At first glance, a recent production I saw by Pittsburgh Irish & Classical Theatre (PICT) seemed to track in this direction. The dramaturg situated the staging of the play in something like early 1930s America, where fascist and white-supremacist groups like the German American Bund and the Silver League of America (the Silver Shirts) found a ready, if small audience. But the production wasn’t heavy-handed—there were no German accents, no Sieg Heil salutes, no jackbooted Gestapo-like thugs, no billowing swastika banners spanning the stage (a repurposed church sanctuary).
Instead, several of the minor characters were costumed in vaguely historically appropriate paramilitary garb: ties, button-down gray shirts tucked into pleated slacks—or were they jodphurs? Maybe they were wearing small red and black pins on their lapels? Rather forgettable costuming, really.

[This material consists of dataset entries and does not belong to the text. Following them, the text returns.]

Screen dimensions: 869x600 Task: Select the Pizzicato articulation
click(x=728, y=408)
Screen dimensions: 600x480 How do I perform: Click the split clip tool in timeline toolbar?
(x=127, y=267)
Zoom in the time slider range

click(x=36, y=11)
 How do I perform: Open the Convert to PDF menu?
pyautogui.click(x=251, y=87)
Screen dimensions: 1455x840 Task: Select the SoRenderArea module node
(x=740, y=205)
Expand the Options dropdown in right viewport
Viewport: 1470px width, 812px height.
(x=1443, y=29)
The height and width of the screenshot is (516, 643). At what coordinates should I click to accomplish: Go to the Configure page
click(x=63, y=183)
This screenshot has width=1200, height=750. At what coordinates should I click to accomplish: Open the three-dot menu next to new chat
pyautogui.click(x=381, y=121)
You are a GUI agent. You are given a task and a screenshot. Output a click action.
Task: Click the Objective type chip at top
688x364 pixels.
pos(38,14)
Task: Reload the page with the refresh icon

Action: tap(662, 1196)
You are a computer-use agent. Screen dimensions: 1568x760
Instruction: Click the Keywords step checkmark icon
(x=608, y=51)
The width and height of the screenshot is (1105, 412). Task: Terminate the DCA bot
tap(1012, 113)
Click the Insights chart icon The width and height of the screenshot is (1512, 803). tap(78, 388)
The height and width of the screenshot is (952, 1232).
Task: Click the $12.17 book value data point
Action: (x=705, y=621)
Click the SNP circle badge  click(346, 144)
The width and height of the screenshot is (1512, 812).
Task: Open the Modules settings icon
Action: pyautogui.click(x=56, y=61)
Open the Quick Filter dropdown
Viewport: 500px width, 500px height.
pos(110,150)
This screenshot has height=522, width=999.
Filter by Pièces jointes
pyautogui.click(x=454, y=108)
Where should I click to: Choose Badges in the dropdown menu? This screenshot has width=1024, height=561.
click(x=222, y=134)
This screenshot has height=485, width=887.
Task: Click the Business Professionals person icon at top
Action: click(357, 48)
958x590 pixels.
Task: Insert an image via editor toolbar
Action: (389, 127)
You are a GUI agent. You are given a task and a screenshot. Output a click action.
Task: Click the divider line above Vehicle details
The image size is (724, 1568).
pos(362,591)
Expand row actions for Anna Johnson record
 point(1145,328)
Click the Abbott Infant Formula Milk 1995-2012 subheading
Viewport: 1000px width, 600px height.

And that might have been precisely the point. Because the actors in this performance went for every laugh—not just the bawdy ones—and it was genuinely funny. But when I found myself laughing along with Gratiano’s mockery of Shylock—swept along a little too far by the comedic energy, past the point of my rational assent—I was shocked. Hold on, I thought, I’m laughing with the guy who’s dressed like a white supremacist. What am I doing?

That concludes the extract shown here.